Story #2853
closed[Keep] Use rendezvous hashing to assign blocks to servers in Go and Python SDKs
Added by Peter Amstutz over 10 years ago. Updated about 10 years ago.
100%
Description
See: http://en.wikipedia.org/wiki/Rendezvous_hashing
Some thoughts here from earlier technical discussions:
- Rendezvous hashing makes it harder to perform weighted block distribution (we may be able to get around this by adding virtual storage nodes). Currently we do not expect to want weighted block distribution. Rather, we want distribution to be equal in steady state, and we want to minimize excess probes during rebalancing.
- Computing N hashes per block transaction (one for each keep node or virtual node) seems acceptable as long as N isn't huge; the more precise you want your weighting to be, the more hashes you have to compute. Using a fast hash function would be helpful here.
- If the map of storage nodes is tree structured, you can get O(log n) performance, e.g. compare group1 to group2, then follow the branch and compare group3 to group4, etc. However, this makes it impossible to add an arbitrary number of storage nodes with equal weight.
Updated by Tom Clegg over 10 years ago
- Target version set to Arvados Future Sprints
Updated by Tom Clegg over 10 years ago
- Subject changed from Keep uses consistent hashing to chose which servers get which blocks in a stable way to [Keep] Use rendezvous hashing to assign blocks to servers
- Story points set to 1.0
Updated by Tom Clegg over 10 years ago
- Subject changed from [Keep] Use rendezvous hashing to assign blocks to servers to [DRAFT] [Keep] Use rendezvous hashing to assign blocks to servers in Go and Python SDKs
Updated by Tom Clegg about 10 years ago
- Target version changed from Arvados Future Sprints to 2014-11-19 sprint
Updated by Tom Clegg about 10 years ago
- Subject changed from [DRAFT] [Keep] Use rendezvous hashing to assign blocks to servers in Go and Python SDKs to [Keep] Use rendezvous hashing to assign blocks to servers in Go and Python SDKs
Updated by Tom Clegg about 10 years ago
2853-rendezvous @ c7b7e4d
Notes- Chose MD5. Faster hash functions are out there (e.g., blake2) but it seems much more important to pick something that every client/language has built-in or readily available.
- Added a "reference set" of probe orders using 4 easy-to-read data blocks (consisting mostly of ascii zeroes) and 16 services with contrived names.
- Added a test for the desired rebalancing behavior: when starting with N storage nodes and adding D more, no block turns out to be further than D places away from its ideal probe order, and the average block moves about D/N places away from its ideal probe order.
- Only the last 15 characters of the service UUID are used for sorting. (This makes it possible to clone an entire instance, which changes the UUID prefix, without doing any rebalancing.)
- Benchmark
- Test that distribution is uniform (although the rebalancing test is pretty convincing)
Updated by Brett Smith about 10 years ago
Compatibility¶
- Go's sort is not guaranteed to be stable.
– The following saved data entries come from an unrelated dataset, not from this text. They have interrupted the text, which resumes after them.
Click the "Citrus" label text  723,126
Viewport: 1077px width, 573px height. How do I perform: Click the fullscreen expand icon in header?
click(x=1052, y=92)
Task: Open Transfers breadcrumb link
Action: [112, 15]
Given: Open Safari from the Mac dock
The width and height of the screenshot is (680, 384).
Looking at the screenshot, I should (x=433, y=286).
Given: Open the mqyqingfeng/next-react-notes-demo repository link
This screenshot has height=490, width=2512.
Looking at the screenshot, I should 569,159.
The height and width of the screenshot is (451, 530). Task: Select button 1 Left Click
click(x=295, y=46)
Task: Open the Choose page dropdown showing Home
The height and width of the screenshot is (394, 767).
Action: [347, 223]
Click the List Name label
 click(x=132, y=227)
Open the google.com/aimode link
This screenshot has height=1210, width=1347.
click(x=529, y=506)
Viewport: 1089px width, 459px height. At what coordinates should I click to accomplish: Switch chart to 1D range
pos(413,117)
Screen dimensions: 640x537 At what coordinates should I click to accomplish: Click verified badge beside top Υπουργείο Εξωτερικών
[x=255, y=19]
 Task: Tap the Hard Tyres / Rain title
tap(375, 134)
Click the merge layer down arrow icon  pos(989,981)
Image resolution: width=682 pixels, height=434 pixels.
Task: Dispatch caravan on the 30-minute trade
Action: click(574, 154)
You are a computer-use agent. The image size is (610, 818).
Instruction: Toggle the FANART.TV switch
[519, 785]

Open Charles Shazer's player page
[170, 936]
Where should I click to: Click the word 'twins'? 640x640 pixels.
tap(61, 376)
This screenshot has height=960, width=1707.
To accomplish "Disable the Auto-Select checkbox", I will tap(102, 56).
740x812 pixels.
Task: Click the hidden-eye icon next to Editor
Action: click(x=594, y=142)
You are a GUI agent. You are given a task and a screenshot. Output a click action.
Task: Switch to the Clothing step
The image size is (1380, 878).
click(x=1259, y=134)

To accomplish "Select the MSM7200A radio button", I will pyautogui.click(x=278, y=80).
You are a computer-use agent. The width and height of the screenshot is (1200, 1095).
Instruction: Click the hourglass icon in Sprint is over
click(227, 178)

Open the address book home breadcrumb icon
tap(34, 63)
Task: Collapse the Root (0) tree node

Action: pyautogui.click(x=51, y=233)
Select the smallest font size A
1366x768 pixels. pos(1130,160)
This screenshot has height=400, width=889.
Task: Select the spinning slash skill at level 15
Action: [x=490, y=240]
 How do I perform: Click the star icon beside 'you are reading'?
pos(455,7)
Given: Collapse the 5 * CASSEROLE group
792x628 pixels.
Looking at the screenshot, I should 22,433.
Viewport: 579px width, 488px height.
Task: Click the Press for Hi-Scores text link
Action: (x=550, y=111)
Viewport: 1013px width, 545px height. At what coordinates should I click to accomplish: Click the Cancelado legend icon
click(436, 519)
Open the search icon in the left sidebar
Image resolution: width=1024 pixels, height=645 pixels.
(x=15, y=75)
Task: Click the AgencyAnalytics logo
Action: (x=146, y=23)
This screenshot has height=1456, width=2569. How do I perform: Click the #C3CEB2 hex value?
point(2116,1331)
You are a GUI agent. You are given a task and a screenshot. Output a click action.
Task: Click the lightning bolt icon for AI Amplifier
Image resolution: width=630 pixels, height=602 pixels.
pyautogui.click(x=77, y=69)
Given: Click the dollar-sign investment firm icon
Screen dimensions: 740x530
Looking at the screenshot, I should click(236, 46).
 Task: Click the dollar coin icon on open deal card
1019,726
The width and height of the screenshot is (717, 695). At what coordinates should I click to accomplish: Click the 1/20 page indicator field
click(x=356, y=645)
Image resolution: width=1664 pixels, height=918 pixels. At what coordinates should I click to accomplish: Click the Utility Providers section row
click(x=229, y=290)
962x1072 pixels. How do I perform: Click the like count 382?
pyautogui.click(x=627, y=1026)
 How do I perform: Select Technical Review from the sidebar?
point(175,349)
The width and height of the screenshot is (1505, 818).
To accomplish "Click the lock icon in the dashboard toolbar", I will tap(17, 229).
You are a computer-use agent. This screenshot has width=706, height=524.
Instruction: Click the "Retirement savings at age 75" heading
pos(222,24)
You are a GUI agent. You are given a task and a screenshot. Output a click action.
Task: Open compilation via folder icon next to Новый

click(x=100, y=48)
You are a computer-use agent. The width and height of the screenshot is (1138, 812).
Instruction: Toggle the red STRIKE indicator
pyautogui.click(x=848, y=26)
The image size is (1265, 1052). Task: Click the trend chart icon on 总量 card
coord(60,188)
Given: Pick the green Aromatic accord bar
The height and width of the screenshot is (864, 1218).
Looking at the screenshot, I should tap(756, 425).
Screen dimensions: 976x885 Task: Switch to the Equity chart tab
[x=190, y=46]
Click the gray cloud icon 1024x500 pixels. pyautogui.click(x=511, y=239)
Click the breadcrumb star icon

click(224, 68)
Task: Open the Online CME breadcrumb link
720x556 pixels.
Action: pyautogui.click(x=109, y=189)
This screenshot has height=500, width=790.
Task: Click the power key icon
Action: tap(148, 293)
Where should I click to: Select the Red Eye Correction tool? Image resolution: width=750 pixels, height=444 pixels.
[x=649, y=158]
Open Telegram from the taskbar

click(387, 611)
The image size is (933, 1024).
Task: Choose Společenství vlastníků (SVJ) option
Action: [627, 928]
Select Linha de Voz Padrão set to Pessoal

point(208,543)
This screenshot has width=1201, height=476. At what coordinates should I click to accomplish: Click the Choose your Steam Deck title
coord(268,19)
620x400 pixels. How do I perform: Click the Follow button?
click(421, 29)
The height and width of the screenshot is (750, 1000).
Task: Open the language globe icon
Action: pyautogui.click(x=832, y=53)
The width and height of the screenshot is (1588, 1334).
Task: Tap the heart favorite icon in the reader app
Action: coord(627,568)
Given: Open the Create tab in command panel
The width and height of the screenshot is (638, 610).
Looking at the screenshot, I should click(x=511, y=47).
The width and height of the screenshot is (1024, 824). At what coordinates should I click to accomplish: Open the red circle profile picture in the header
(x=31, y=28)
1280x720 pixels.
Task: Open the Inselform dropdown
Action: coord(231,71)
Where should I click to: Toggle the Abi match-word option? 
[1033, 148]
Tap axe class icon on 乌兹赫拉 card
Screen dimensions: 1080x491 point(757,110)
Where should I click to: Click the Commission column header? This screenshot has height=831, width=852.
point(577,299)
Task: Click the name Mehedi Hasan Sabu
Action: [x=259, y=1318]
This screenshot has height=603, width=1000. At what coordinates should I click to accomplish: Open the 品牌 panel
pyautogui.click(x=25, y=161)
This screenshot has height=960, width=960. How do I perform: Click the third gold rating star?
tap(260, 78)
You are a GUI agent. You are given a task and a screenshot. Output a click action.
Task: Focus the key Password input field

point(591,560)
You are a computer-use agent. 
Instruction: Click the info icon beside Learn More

Python's is. Does this matter? It will only come up in the admittedly very unlikely case of a hash collision, and then it will just mean at most one excess request, so I can easily believe the answer is "no," but I wanted to flag the issue for discussion. On the flip side, fixing it is as easy as changing sort.Sort to sort.Stable.
Go¶
- Can we use Md5String in RootSorter.getWeight?
- TestShuffleServiceRoots seems obsoleted by root_sorter_test.go.
- The reference to
../../python/arvados/keep.py
in root_sorter_test.go should be../../python/tests/test_keep_client.py
. - This is probably a noob question, but why did you increase the size of the stub channels in many of the existing tests?
Python¶
- Please don't use hash as an argument/variable name. It masks Python's built-in hash function (which makes funny syntax highlighting).
- KeepClientServiceTestCase also has code to present a mock service list to the KeepClient, and test with it. Would it make sense to merge this and KeepRendezvousWeightTestCase somehow, to reduce code duplication and mucking with KeepClient's internal structures?
- I've kind of idly wondered before about compatibility issues around stuff that we never advertised as part of the API, but was discoverable and looked public, like
KeepClient.service_roots
andKeepClient.shuffled_service_roots
. I think I'm okay with renaming them if you are, but I guess I wanted to take the opportunity to flag the longer-term issue here. (I'm definitely glad that we're marking private variables and methods more consistently.)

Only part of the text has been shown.